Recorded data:

# # # # # # #

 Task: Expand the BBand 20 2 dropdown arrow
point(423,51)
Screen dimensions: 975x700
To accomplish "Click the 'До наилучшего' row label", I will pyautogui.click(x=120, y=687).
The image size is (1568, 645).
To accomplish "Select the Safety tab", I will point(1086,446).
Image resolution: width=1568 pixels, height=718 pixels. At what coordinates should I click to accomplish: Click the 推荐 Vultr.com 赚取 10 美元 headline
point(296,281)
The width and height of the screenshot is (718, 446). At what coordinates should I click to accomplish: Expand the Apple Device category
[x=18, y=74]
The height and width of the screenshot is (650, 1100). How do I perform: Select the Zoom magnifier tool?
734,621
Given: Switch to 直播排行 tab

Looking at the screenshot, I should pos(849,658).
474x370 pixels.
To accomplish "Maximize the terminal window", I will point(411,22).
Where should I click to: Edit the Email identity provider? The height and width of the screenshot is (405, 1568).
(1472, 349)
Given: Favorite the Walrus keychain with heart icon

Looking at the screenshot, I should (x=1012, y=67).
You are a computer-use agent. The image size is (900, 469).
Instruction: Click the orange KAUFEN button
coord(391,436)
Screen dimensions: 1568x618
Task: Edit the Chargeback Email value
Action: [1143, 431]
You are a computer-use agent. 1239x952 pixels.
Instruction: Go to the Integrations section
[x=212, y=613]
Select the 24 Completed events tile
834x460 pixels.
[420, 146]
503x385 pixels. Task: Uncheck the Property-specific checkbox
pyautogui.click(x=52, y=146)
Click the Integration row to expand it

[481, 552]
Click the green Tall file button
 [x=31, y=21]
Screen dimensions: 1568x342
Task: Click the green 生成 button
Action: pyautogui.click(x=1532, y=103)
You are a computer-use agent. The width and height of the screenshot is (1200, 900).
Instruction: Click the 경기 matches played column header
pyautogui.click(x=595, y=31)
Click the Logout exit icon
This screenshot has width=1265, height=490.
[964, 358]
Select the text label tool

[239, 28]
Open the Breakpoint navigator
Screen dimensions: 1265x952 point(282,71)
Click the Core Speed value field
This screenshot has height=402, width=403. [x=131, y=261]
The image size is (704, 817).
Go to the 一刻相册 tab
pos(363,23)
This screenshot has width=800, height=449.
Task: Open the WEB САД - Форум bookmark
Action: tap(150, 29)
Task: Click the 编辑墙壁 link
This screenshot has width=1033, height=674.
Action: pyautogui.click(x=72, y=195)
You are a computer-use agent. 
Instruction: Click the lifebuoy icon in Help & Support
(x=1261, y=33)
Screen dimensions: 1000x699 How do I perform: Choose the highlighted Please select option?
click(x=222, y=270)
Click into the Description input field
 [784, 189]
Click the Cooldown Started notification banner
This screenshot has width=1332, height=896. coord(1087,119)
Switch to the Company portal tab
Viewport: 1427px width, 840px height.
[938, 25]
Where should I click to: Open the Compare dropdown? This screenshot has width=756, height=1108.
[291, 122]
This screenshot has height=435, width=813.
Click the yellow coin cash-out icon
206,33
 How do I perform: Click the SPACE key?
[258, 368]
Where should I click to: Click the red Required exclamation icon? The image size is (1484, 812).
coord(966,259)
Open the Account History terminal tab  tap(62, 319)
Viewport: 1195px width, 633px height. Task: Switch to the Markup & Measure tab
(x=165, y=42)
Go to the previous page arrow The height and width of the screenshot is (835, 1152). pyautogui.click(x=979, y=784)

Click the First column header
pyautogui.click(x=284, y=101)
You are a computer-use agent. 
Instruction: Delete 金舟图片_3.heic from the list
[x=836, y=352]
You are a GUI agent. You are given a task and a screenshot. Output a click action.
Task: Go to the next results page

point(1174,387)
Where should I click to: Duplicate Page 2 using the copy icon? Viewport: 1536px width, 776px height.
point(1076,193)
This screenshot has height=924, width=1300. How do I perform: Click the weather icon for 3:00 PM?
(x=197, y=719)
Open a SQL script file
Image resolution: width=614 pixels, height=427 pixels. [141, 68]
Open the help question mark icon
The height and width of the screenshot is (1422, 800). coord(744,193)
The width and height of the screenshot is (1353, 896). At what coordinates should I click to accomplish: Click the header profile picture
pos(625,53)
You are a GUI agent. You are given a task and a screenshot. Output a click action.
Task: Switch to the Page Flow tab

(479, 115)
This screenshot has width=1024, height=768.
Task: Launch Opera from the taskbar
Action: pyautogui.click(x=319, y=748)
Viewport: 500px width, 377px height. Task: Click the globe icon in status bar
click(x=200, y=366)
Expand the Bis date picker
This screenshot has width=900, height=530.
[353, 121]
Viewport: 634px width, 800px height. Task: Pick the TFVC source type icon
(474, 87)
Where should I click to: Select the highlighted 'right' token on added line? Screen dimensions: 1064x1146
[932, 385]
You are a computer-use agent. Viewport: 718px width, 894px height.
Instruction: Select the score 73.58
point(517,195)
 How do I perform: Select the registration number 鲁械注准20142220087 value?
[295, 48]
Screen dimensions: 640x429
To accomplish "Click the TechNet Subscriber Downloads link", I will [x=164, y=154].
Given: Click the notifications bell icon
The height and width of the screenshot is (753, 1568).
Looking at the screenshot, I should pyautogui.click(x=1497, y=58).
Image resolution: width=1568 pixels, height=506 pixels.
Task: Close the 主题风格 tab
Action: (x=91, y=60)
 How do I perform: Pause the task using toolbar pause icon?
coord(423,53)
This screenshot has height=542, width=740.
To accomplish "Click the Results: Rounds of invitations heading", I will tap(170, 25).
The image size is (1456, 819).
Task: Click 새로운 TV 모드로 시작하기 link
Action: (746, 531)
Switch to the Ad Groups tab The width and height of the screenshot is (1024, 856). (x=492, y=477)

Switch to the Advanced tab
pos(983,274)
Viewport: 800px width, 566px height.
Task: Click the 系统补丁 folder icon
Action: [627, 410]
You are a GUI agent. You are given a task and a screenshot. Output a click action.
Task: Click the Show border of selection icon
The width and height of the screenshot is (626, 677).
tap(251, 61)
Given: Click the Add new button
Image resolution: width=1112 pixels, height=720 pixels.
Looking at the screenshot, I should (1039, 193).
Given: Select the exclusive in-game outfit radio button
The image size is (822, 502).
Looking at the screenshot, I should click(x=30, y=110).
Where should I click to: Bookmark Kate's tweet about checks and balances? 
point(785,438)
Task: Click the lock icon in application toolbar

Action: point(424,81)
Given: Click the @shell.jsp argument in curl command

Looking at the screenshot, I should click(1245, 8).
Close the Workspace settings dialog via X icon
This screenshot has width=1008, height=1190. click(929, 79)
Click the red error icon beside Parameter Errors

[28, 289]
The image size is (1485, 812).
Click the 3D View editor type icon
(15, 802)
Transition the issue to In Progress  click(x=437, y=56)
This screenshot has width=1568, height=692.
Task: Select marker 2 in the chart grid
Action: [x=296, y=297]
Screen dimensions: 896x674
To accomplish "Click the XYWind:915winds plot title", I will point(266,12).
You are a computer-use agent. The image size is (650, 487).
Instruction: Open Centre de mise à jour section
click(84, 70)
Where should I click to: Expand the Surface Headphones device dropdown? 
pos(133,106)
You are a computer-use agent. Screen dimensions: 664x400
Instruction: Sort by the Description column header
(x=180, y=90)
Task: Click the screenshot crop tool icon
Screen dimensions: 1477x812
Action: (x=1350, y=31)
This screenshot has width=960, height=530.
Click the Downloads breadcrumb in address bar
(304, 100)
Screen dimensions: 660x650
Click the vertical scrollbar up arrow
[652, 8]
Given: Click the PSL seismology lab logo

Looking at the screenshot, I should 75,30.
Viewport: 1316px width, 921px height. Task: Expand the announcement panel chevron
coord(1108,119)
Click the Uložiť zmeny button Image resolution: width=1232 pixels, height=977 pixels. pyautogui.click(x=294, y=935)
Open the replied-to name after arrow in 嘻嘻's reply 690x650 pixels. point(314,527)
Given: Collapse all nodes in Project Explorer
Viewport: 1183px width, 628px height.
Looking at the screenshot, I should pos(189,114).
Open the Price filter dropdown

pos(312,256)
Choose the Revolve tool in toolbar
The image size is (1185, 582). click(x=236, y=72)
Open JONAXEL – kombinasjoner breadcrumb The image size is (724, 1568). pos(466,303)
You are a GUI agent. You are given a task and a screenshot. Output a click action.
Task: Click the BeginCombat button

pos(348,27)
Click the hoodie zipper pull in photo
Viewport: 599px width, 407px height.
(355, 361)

# # # # # # #

> [Exercise directions]:
Write the lines of the records as a JSON list of strings, one string per line and with blank lines omitted. Begin at the line that has "Where should I click to: Duplicate" and stop after the line that has "Action: pyautogui.click(x=319, y=748)".

> [Solution below]:
[
  "Where should I click to: Duplicate Page 2 using the copy icon? Viewport: 1536px width, 776px height.",
  "point(1076,193)",
  "This screenshot has height=924, width=1300. How do I perform: Click the weather icon for 3:00 PM?",
  "(x=197, y=719)",
  "Open a SQL script file",
  "Image resolution: width=614 pixels, height=427 pixels. [141, 68]",
  "Open the help question mark icon",
  "The height and width of the screenshot is (1422, 800). coord(744,193)",
  "The width and height of the screenshot is (1353, 896). At what coordinates should I click to accomplish: Click the header profile picture",
  "pos(625,53)",
  "You are a GUI agent. You are given a task and a screenshot. Output a click action.",
  "Task: Switch to the Page Flow tab",
  "(479, 115)",
  "This screenshot has width=1024, height=768.",
  "Task: Launch Opera from the taskbar",
  "Action: pyautogui.click(x=319, y=748)"
]